» **Records shown**
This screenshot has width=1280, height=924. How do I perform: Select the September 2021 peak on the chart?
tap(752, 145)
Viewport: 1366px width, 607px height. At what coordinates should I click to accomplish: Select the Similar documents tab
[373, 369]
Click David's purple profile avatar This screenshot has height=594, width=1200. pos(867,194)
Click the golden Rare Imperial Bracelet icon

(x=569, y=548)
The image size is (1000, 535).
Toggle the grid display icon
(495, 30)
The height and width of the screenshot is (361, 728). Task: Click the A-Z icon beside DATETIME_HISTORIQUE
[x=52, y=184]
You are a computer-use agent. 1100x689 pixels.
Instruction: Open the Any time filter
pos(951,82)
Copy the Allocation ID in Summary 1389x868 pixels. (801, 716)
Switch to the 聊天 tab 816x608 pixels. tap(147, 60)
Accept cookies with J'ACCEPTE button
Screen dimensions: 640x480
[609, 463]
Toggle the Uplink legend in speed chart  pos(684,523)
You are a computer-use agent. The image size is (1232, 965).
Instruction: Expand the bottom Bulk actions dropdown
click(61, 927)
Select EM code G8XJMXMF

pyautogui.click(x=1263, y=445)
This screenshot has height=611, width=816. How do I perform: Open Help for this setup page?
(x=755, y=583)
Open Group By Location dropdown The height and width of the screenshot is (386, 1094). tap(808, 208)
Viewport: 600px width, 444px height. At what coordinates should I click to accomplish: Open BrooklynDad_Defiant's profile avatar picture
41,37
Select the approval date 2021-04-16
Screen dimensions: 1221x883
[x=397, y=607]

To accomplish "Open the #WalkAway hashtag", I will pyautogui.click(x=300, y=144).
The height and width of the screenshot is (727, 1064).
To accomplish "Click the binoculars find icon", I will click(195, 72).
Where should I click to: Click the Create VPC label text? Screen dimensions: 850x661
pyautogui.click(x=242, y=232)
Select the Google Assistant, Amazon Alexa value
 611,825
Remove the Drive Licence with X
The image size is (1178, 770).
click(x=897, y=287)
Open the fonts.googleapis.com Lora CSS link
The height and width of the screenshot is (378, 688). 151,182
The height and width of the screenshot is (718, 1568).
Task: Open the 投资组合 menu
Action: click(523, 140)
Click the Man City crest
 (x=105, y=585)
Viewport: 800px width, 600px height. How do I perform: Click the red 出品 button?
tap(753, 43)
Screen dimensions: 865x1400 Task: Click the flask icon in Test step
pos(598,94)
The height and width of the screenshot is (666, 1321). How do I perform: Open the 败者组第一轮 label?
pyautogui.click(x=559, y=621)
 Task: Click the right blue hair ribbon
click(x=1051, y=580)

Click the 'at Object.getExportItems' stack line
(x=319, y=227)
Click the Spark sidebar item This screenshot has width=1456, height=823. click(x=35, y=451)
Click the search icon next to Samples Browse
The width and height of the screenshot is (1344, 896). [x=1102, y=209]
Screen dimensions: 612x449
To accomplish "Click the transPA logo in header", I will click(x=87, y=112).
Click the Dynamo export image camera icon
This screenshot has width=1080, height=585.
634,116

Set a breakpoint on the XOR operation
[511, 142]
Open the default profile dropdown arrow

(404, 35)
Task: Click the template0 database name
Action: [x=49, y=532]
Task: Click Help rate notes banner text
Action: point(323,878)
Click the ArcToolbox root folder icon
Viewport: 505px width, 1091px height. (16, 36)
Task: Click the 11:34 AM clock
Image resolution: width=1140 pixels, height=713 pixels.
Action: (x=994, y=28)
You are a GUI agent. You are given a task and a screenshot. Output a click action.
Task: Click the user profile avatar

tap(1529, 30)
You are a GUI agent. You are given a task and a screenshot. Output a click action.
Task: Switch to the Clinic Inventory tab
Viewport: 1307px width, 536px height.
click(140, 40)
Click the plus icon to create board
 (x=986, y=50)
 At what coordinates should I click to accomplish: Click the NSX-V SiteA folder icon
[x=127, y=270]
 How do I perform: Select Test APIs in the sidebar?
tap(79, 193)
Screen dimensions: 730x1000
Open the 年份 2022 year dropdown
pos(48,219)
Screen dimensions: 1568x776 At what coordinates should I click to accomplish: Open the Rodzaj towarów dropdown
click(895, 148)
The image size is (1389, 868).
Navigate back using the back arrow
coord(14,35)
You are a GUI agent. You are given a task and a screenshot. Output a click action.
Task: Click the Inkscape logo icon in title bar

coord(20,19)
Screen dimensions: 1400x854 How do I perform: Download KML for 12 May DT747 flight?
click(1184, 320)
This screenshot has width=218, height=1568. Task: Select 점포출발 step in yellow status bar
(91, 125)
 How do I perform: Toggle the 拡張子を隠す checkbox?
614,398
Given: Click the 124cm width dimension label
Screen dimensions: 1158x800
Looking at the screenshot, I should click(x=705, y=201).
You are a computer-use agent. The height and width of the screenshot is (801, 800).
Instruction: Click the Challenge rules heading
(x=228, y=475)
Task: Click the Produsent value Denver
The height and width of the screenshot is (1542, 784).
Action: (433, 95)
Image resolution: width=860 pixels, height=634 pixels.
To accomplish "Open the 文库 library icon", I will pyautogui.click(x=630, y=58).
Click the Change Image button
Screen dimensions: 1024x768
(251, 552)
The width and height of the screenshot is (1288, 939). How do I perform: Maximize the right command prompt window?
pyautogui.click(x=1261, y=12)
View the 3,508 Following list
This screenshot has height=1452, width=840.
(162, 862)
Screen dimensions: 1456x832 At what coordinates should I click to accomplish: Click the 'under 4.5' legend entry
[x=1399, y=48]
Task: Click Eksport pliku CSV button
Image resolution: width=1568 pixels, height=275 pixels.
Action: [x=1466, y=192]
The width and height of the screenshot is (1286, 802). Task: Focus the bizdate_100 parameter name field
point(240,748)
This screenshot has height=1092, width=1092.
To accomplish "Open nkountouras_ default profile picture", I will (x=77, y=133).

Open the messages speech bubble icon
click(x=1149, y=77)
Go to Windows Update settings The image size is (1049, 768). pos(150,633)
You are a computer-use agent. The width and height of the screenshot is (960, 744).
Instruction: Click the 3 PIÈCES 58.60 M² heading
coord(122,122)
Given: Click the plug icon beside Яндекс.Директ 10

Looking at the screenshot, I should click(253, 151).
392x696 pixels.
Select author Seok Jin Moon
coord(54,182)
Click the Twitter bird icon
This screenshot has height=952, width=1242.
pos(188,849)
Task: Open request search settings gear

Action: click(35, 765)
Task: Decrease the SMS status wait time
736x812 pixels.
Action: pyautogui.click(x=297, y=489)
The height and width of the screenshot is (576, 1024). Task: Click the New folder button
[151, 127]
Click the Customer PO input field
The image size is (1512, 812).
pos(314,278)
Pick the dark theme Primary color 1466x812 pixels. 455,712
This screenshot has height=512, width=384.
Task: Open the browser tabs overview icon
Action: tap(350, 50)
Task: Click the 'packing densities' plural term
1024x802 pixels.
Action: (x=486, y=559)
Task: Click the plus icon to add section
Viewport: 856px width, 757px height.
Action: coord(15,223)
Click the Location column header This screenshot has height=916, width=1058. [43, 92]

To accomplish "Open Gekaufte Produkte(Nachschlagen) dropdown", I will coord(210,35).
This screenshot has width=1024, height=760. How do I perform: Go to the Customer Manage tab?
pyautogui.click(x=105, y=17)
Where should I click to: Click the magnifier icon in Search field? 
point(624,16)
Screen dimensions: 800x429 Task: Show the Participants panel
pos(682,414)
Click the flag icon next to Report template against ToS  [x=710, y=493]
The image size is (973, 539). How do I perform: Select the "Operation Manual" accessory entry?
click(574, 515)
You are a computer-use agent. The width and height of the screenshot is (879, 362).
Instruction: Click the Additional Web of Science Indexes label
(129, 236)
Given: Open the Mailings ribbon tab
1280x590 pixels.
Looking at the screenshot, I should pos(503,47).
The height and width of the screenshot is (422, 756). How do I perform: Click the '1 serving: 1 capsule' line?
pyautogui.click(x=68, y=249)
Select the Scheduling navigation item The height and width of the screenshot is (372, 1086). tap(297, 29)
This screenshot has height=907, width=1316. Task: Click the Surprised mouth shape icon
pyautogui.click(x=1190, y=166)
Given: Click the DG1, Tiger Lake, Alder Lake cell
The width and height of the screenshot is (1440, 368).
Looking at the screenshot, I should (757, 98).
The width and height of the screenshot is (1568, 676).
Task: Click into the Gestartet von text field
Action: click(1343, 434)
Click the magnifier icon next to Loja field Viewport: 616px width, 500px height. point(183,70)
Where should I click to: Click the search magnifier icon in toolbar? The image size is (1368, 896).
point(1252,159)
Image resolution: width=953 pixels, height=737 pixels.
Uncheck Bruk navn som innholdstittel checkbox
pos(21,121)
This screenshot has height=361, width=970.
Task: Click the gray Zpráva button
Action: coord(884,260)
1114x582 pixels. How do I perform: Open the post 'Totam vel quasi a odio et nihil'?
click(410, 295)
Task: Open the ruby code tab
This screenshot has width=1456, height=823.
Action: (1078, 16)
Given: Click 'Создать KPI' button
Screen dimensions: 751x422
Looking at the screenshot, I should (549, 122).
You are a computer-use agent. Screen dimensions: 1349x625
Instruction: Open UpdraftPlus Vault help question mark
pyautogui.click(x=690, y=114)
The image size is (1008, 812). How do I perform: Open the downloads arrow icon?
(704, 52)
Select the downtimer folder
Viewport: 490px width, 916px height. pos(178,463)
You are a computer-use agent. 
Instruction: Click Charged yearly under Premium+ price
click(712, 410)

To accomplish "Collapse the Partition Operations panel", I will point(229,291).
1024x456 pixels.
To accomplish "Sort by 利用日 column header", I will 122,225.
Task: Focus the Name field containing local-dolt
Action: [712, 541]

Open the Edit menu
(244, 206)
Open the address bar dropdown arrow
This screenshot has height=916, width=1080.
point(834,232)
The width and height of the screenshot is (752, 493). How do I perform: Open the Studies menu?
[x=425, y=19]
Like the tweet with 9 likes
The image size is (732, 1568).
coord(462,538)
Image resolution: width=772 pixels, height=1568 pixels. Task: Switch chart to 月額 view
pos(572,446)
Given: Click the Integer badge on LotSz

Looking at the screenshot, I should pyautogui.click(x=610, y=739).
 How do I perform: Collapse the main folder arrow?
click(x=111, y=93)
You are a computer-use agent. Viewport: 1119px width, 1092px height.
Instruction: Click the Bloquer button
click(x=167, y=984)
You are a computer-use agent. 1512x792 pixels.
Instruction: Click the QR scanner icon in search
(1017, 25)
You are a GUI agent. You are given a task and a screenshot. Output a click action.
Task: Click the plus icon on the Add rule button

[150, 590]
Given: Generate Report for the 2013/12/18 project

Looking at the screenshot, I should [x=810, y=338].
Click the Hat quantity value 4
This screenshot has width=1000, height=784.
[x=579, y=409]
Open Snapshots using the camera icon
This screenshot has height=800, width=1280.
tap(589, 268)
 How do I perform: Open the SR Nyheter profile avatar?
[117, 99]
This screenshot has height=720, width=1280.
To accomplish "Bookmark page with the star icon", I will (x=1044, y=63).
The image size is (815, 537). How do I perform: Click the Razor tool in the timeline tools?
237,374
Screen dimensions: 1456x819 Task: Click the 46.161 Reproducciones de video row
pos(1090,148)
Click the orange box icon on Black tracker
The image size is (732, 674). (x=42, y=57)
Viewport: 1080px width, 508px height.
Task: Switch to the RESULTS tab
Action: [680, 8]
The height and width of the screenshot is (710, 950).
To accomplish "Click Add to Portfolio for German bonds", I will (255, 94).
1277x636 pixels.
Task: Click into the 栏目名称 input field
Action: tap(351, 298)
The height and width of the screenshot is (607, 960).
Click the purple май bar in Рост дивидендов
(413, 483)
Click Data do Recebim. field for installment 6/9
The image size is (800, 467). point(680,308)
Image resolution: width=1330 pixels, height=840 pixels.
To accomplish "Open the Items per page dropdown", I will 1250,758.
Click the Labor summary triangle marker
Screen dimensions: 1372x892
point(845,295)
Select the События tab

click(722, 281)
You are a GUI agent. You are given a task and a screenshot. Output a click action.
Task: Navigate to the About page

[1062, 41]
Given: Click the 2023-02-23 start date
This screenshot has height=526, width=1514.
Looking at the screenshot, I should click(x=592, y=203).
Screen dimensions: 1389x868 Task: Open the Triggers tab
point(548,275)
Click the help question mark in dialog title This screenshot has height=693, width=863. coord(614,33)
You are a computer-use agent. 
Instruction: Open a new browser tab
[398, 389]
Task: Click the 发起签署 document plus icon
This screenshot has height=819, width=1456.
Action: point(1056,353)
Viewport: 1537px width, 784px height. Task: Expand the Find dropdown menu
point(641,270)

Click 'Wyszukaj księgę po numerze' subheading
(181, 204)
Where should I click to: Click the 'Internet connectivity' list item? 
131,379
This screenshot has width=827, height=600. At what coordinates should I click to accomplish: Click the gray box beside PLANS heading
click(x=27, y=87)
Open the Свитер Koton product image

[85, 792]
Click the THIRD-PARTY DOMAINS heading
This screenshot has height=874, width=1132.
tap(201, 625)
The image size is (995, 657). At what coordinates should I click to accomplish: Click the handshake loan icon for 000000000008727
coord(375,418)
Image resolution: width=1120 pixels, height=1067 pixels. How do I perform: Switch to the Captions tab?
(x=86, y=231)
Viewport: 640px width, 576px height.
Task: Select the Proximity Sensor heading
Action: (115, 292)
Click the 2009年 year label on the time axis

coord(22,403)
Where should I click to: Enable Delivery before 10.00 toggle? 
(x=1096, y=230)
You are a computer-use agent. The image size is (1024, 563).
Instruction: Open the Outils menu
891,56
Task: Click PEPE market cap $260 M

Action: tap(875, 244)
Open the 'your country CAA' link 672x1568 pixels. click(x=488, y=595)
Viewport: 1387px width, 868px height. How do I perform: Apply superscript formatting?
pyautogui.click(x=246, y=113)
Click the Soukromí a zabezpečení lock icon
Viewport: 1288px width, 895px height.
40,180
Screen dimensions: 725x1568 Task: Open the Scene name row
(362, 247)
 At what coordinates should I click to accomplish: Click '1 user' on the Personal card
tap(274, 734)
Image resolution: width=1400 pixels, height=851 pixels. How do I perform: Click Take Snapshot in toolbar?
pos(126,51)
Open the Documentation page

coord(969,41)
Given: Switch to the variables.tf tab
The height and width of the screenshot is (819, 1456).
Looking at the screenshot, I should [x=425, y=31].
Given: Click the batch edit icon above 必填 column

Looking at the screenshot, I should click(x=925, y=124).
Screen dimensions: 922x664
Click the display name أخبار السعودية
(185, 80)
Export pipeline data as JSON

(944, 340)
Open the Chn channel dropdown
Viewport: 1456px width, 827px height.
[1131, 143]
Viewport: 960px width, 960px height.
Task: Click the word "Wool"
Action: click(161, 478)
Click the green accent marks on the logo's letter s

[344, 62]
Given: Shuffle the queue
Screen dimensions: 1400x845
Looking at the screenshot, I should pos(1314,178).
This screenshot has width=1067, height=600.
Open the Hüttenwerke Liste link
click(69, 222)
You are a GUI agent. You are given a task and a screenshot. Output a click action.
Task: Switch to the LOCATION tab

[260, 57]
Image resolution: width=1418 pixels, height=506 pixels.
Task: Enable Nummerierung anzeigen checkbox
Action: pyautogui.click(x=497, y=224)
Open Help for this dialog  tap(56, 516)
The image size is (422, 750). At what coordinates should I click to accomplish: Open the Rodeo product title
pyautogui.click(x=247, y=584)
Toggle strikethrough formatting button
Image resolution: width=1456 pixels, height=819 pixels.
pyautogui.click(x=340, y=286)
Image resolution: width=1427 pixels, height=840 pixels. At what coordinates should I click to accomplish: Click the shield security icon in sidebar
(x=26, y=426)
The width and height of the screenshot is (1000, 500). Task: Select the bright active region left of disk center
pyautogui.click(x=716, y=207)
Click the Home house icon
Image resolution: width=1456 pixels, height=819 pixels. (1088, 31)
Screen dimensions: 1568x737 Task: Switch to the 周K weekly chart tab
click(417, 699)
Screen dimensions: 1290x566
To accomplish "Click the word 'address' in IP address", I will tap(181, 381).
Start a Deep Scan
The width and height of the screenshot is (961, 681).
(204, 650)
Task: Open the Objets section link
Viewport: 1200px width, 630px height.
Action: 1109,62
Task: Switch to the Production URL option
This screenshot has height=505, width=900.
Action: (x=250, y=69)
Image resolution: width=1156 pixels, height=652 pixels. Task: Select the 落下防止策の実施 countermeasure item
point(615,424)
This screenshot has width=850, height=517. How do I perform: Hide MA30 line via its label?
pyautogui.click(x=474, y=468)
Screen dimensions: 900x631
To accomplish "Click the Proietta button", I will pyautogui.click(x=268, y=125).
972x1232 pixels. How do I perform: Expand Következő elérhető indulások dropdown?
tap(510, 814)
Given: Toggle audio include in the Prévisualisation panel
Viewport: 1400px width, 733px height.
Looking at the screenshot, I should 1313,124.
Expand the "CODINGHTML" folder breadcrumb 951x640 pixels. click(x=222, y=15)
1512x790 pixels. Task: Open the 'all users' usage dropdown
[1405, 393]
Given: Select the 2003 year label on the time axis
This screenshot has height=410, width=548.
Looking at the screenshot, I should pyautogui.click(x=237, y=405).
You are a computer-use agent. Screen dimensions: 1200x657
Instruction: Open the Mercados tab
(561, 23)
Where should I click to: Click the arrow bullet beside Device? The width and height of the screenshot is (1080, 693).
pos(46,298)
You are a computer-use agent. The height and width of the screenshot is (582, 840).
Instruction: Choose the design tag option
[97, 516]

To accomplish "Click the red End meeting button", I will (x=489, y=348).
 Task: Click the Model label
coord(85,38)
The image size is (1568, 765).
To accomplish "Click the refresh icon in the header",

» **Directions for this task**
Take the part of the items that opens with the line containing "Click the Change Image button" and closes with the line containing "pyautogui.click(x=1261, y=12)", and rewrite those lines with "command prompt" changed to "terminal", leaving everything else as it is.

» **Written answer**
Click the Change Image button
Screen dimensions: 1024x768
(251, 552)
The width and height of the screenshot is (1288, 939). How do I perform: Maximize the right terminal window?
pyautogui.click(x=1261, y=12)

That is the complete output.